[Opening Exercise passage section]

However, the updated ISDH dashboard of April 9th, reporting data from the day before, now lists a Marion County daily positivity rate of 26% (203 positive results from 778 tests) and a 17.7% overall Marion County positivity rate (2566 positive results from 14,439 tests).
The ISDH dashboard is updated every 24 hours, so, without manually recording each day’s data, it would be impossible to determine how much the corrected total is in disparity with the numbers that were actually reported that day.
However, CBS4 News has recorded that data on a daily basis for more than two months.
Another statistical disparity in Marion County’s testing numbers was discovered in April.
Over the course of four days, (April 14th, 20th, 22nd and 28th) ISDH reported Marion County recorded negative testing statistics, that is, the day after reported fewer total tests than were claimed the day before.
During those four days, according to ISDH, 1429 Marion County tests disappeared off the books.
At the time, the Marion County Public Health Department attributed those missing tests to paperwork mistakes or residents from surrounding county’s driving to Indianapolis to be tested.
Now, the updated ISDH dashboard reports that on those dates, a total of 2619 tests were conducted and added to the overall tally.
“You identified an issue that appeared to have corrected itself, which is an example, I think, of the system working to address the issues,” said Dr. Shaun Grannis of the Regenstrief Institute. “Everyone involved in this is doing the best work possible. If there are discrepancies or issues that need to be improved, we are working on it.”
Earlier this week, after repeated CBS4 News inquiries regarding the various data disconnects, Dr. Gibson, in an email response, reported, “Since your first message, we have been talking with people at Regenstrief and the state to identify and resolve this discrepancy. We expect this to be resolved this week. We do not know which statistic is correct – the one on the ISDH website, or the one on the Regenstrief dashboard. But the folks involved are all interested and engaged in resolving this – they recognize the importance of this data.”
Repeatedly, Governor Eric Holcomb and Mayor Hogsett have said they are relying on data and science to determine the most responsible path to slow walking the state and local economies back to life after the coronavirus shutdown, and alongside the governor at his virtual briefings form the Statehouse, State Health Director Dr. Kristina Box typically leads off her presentation with a recounting of the latest ISDH coronavirus statistics which are then roundly reported in the media.

[Closing Exercise passage section]
[Opening Data under study section]

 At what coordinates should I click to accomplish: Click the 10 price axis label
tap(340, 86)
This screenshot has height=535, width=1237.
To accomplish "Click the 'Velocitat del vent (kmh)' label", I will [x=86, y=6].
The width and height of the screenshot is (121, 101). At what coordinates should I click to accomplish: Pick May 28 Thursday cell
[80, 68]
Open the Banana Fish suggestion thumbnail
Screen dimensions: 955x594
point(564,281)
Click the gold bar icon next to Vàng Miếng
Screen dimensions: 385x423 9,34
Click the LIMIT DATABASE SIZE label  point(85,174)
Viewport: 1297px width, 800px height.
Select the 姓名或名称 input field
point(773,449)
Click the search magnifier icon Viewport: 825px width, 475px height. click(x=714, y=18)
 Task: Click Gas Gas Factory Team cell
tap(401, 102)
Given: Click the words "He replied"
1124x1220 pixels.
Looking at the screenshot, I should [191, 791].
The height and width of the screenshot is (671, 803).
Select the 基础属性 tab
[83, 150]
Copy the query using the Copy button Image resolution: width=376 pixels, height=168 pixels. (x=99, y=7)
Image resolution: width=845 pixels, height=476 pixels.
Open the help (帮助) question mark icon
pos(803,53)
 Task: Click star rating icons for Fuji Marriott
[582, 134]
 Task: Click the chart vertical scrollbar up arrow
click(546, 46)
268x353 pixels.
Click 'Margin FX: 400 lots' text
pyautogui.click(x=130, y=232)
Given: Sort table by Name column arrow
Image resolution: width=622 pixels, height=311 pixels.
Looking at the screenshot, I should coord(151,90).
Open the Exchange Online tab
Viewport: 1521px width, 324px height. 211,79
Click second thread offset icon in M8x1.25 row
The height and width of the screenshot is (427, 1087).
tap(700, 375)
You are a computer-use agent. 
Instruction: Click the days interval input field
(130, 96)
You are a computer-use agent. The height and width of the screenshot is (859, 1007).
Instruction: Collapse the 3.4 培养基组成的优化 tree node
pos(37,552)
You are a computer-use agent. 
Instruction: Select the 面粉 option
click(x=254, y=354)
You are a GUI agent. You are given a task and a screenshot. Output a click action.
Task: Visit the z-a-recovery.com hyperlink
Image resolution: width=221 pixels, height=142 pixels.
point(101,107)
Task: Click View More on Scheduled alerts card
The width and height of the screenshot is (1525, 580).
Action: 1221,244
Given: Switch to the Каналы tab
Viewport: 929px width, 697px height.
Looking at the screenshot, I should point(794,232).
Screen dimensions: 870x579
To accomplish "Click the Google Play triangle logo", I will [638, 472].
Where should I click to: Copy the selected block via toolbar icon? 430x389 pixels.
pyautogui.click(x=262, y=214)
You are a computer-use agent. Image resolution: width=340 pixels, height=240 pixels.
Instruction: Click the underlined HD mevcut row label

[Closing Data under study section]

● **Your instructions**:
In the article on Marion County testing data, shorten the paragraph that begins "Over the course of four days" while keeping its main facts. The listing above comes from a different source than the article.

● **Answer to this exercise**:
On four days (April 14th, 20th, 22nd and 28th), ISDH reported negative testing statistics for Marion County, with each next day showing fewer total tests than the day before.